Özdenizci Ozan, Wang Y E, Koike-Akino Toshiaki, ErdoĞmuŞ Deniz
Department of Electrical and Computer Engineering, Northeastern University, Boston, MA 02115, USA.
Mitsubishi Electric Research Laboratories (MERL), Cambridge, MA 02139, USA.
IEEE Access. 2020;8:27074-27085. doi: 10.1109/access.2020.2971600. Epub 2020 Feb 4.

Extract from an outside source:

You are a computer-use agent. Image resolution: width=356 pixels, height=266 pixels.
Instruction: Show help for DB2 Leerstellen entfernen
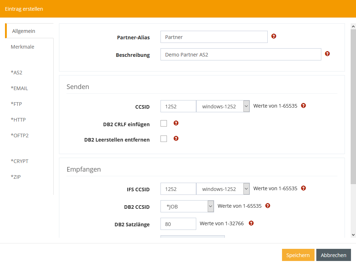point(176,138)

Discovering and exploiting shared, invariant neural activity in electroencephalogram (EEG) based classification tasks is of significant interest for generalizability of decoding models across subjects or EEG recording sessions. While deep neural networks are recently emerging as generic EEG feature extractors, this transfer learning aspect usually relies on the prior assumption that deep networks naturally behave as subject- (or session-) invariant EEG feature extractors. We propose a further step towards invariance of EEG deep learning frameworks in a systemic way during model training. We introduce an adversarial inference approach to learn representations that are invariant to inter-subject variabilities within a discriminative setting. We perform experimental studies using a publicly available motor imagery EEG dataset, and state-of-the-art convolutional neural network based EEG decoding models within the proposed adversarial learning framework. We present our results in cross-subject model transfer scenarios, demonstrate neurophysiological interpretations of the learned networks, and discuss potential insights offered by adversarial inference to the growing field of deep learning for EEG.
在基于脑电图(EEG)的分类任务中发现并利用共享的、不变的神经活动,对于解码模型在不同受试者或EEG记录会话间的通用性具有重要意义。虽然深度神经网络最近正成为通用的EEG特征提取器,但这种迁移学习方面通常依赖于一个先验假设,即深度网络自然地表现为受试者(或会话)不变的EEG特征提取器。我们在模型训练期间以系统的方式朝着EEG深度学习框架的不变性迈出了更进一步的一步。我们引入一种对抗推理方法,以在判别设置中学习对受试者间变异性不变的表示。我们使用一个公开可用的运动想象EEG数据集以及所提出的对抗学习框架内基于最先进卷积神经网络的EEG解码模型进行了实验研究。我们在跨受试者模型迁移场景中展示了我们的结果,阐述了所学网络的神经生理学解释,并讨论了对抗推理为EEG深度学习这一不断发展的领域提供的潜在见解。